I observed that matrix by vector multiplication with a large matrix is significantly slower in R (version 3.6.1) than in Matlab (version 2019b), while both languages rely on the (same?) BLAS library. See below a minimal example:
In Matlab:
n=900;
p=900;
A=reshape(1:(n*p),[n,p]);
x=ones(p,1);
tic()
for id = 1:1000
x = A*x;
end
toc()
In R:
n=900
p=900
A=matrix(c(1:(n*p)),nrow=n,ncol=p)
x=rep(1,ncol(A))
t0 <- Sys.time()
for(iter in 1:1000){
x = A%*%x
}
t1 <- Sys.time()
print(t1-t0)
I get a running execution time of roughly 0.05sec in Matlab versus 3.5sec in R using the same computer.
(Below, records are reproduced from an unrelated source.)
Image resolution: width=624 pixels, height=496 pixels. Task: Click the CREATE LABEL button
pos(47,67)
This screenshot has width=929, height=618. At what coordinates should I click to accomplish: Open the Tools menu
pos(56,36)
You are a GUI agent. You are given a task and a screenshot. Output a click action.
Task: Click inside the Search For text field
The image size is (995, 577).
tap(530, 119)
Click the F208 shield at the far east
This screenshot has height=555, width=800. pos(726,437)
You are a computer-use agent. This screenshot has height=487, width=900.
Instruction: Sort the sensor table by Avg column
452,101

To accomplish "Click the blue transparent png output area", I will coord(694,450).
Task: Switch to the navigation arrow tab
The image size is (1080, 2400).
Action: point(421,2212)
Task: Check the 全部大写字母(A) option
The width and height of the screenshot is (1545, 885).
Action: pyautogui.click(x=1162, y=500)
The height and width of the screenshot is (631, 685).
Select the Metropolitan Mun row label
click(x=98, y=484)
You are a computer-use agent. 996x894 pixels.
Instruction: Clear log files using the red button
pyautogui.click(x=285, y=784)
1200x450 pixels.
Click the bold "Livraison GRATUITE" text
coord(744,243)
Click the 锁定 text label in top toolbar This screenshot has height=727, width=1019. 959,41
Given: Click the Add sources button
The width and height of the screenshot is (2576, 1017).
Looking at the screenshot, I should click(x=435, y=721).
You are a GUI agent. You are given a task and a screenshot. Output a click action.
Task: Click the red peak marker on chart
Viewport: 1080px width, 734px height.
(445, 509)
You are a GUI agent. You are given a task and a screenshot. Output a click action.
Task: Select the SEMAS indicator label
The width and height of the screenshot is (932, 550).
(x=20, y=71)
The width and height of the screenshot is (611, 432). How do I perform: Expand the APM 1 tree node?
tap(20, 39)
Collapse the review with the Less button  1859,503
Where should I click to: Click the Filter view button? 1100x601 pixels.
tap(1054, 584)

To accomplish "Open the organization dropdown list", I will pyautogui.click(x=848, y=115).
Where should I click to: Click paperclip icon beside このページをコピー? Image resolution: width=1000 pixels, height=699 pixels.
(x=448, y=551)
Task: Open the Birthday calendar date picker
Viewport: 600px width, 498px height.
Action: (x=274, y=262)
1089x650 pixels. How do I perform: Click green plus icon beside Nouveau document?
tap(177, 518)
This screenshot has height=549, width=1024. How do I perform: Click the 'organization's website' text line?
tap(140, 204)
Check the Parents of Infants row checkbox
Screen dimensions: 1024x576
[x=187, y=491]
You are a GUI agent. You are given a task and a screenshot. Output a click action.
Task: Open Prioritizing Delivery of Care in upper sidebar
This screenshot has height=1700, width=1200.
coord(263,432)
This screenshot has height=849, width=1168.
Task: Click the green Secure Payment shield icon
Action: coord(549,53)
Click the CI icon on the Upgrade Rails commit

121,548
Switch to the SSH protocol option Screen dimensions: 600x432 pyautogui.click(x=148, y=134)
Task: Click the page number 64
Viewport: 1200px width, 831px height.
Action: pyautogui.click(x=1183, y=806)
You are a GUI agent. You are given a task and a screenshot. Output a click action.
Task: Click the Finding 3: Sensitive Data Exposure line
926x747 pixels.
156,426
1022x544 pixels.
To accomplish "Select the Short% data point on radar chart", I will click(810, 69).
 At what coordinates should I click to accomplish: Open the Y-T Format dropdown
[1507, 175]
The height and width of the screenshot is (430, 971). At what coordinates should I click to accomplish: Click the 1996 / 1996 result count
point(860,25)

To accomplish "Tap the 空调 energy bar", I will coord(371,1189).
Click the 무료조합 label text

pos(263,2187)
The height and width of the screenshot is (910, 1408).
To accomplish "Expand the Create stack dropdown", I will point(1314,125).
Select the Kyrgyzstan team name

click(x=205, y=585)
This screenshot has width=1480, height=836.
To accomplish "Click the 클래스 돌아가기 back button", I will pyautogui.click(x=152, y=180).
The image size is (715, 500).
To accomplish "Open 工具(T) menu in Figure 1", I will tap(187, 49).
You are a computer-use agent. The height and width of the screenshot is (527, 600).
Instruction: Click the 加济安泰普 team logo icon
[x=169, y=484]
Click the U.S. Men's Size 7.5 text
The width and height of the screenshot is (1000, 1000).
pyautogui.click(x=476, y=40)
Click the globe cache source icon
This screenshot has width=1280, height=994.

Any idea of the reason for such difference?
Thanks.
[EDIT]: I add below a similar calculus in C (using the CBLAS library, compilation using gcc cblas_dgemv.c -lblas -o cblas_dgemv
, where cblas_dgemv.c denotes the source file below). I get a running time of roughly 0.08s which is quite close to the running times obtained using Matlab (0.05s). I am still trying to figure out the reason of this huge running time in R (3.5s).
#include <stdlib.h>
#include <stdio.h>
#include <sys/time.h>
#include "cblas.h"
int main(int argc, char **argv)
{
int m=900,adr;
double *A,*x,*y;
struct timeval t0,t1;
/* memory allocation and initialization */
A = (double*)malloc(m*m*sizeof(double));
x = (double*)malloc(m*sizeof(double));
y = (double*)malloc(m*sizeof(double));
for(adr=0;adr<m;adr++) x[adr] = 1.;
for(adr=0;adr<m*m;adr++) A[adr] = adr;
/* main loop */
gettimeofday(&t0, NULL);
for(adr=0;adr<1000;adr++)
cblas_dgemv(CblasColMajor,CblasNoTrans,m,m,1.,A,m,x,1,0.,y,1);
gettimeofday(&t1, NULL);
printf("elapsed time = %.2e seconds\n",(double)(t1.tv_usec-t0.tv_usec)/1000000. + (double)(t1.tv_sec-t0.tv_sec));
/* free memory */
free(A);
free(x);
free(y);
return EXIT_SUCCESS;
}
Notice that I was not able to set y=x in the cblas_dgemv routine. Thus, this C calculus is slightly different from that done in R and Matlab codes above. However the compilation was done without optimization flag (no option -O3) and I checked that the matrix-vector product was indeed called at each iteration of the loop (performing 10x more iterations leads to a 10x longer running time).